NAIROBI, KENYA: The outlook for schooling in sub-Saharan Africa is more positive than it has ever been, with the region experiencing dramatic increase in access to all levels of education. According to Caerus Capital’s report, Business of education in Africa, sub-Saharan Africa has the best record of improvement of any region since the Millennium Development Goals were established in 2000.
Though we are coming off of a low base, the statistics contained in the report are indeed promising.
Total enrolment of primary school-age children rose from 91 million in 2000 to 158 million in 2014.
Similarly, in secondary education, the number of pupils enrolled jumped from 24 million in 2000 to 56 million in 2014. Even more significant has been the growth in higher education, which has risen from 2.7 million in 2000 to around 7.8 million today.
We still have a long way to go before we can start celebrating though. Findings from the report shows that sub-Saharan Africa still has 30 million children who are not receiving any form of schooling at all.
Access to education is a massive challenge as is consistency in the quality of education provided.
Crossing the digital divide
It has been bandied about for a while now that digital solutions will go a long way in helping to alleviate Africa’s education challenges. Certainly, the rate at which digital penetration is taking place across Africa is promising.
According to the Business of education in Africa report, Africa’s international bandwidth increased 20-fold from 2009 to 2014. What’s more, there are around 445 million unique mobile subscribers in Africa today. This is up from 200 million in 2010. Mobile broadband connections are also set to increase to almost 60 percent by 2020.
It is true that we are starting to see the benefits of digital progress in education, but the reality is that the government still lacks resources to address the scale of the challenge we face. Clearly, government intervention alone will not help us win this war.
Spreading a love for learning
Rather - as the report highlights – it is the private sector which needs to come to the party. We need to inspire such a passion for learning that education in Africa cannot help but keep growing. Passion such as that of Noela Nyandega from Rongai Kenya inspires her dream of becoming a successful paediatric neurologist one day.
Encouraged by the Samsung Solar Powered Internet School established at her school, the Arap Moi Primary in Kajiado, Kenya, Noela wants her neurology practice to provide free healthcare in East Africa, located in a building powered by the sun.
The more children like Noela we are able to inspire, the further the love for learning in Africa will grow. Her digital school is just one of Samsung’s many Solar Powered Internet Schools, geared specifically towards increasing accessibility to education and connectivity across the continent.
Since the school is solar-powered, mobile and completely independent, it is ideal for remote locations which have limited access to electricity. Each Solar Powered Internet School is built in a 12 metre long shipping container, easily able to accommodate 21 learners.

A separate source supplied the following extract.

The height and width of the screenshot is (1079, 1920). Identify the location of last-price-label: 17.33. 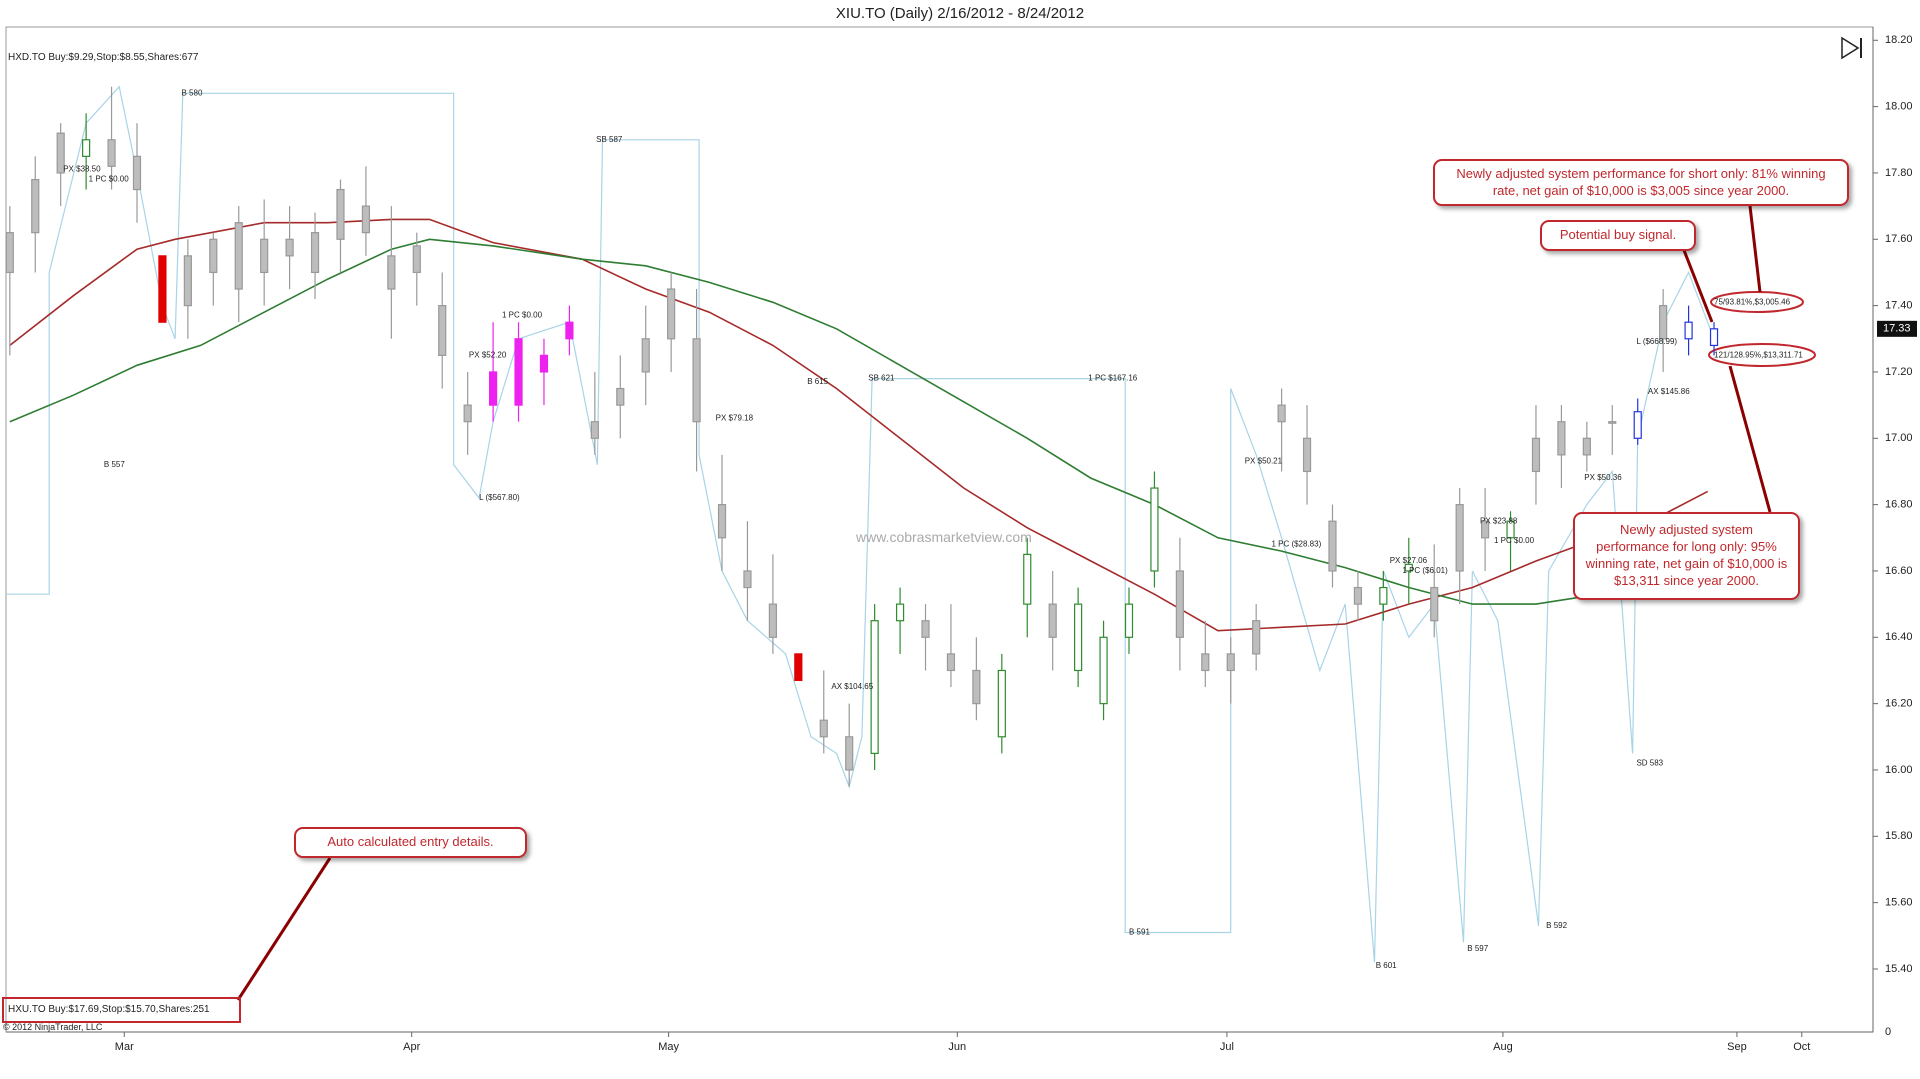
(1897, 329).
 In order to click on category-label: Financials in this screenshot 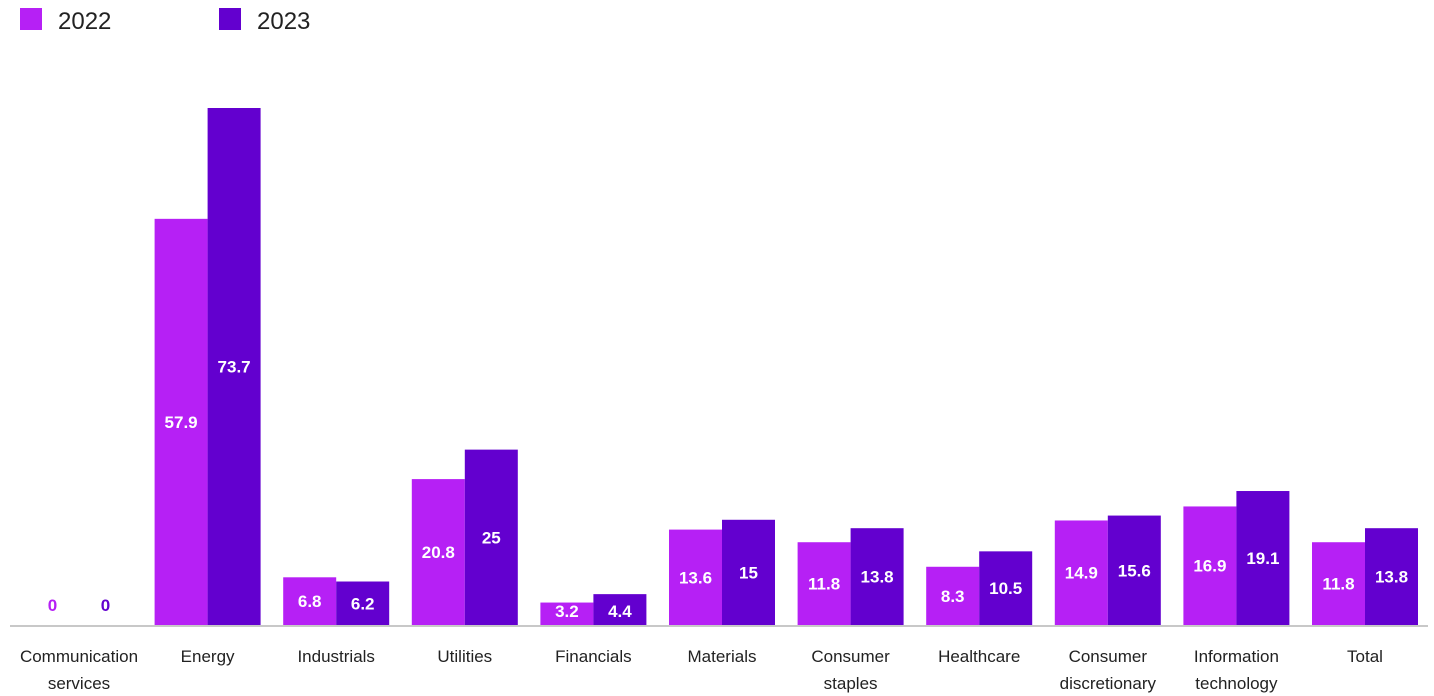, I will do `click(594, 656)`.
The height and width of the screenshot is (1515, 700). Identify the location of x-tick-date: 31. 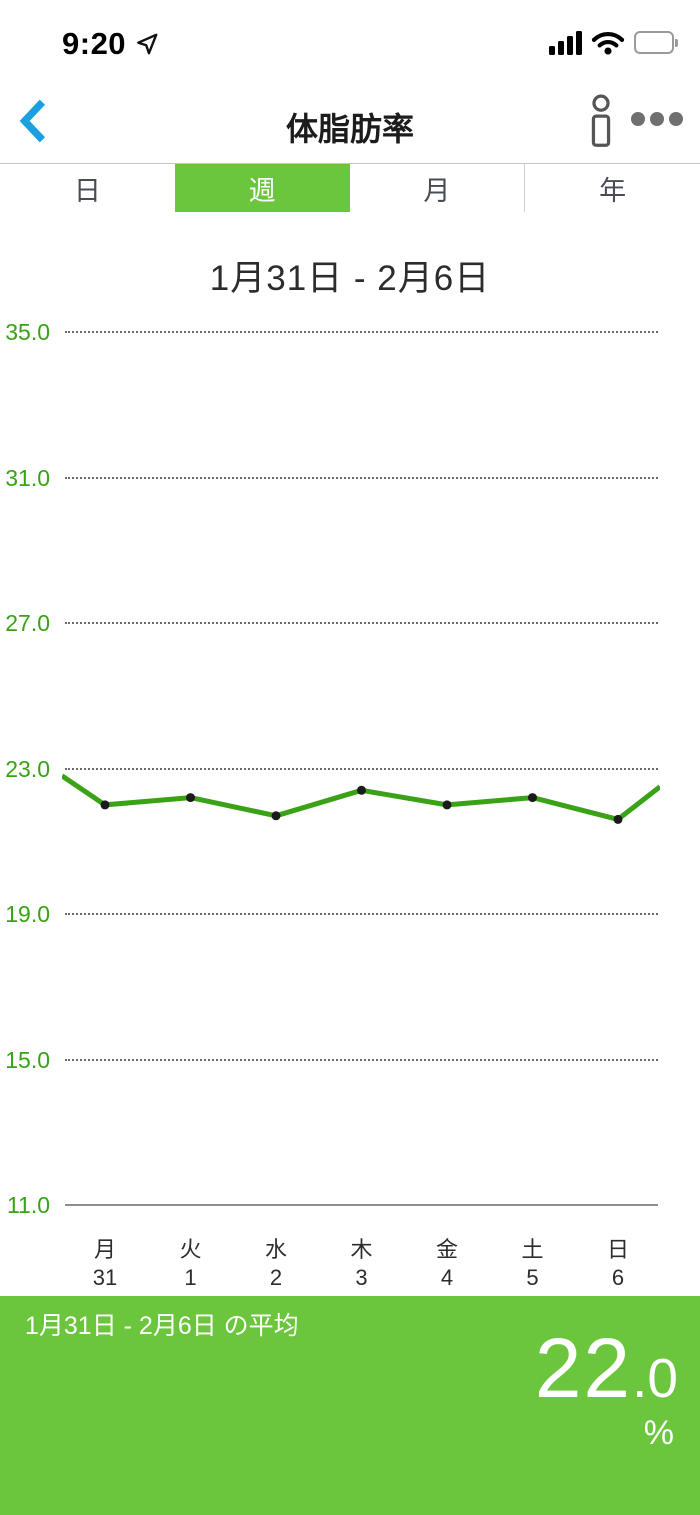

The containers have several layers of insulation and a ventilation system to keep the room at a comfortable temperature, as well as 50-inch electronic boards and a variety of Samsung Notebooks and Netbooks. These are all optimised for use in a solar-powered environment. Uninterrupted power supply and the world’s first Wi-Fi camera are amongst some of the other features of the school.
The desire to continue inspiring a passion for learning is what keeps Samsung committed to improving the quality of education in Africa through its smart schools and learning centres. We are constantly growing our reach, now with smart schools and Solar Powered Internet schools spread widely across Africa, including Nigeria, Ghana, Uganda, Senegal, South Africa, Kenya and Zambia.
It was Anthony J. D’Angelo who said “Develop a passion for learning and you will never cease to grow” – a sentiment that would seem appropriate, given the era of African education in which we now find ourselves. Small shoots of growth are starting to appear, but are we doing enough to inspire the educational transformation our continent needs?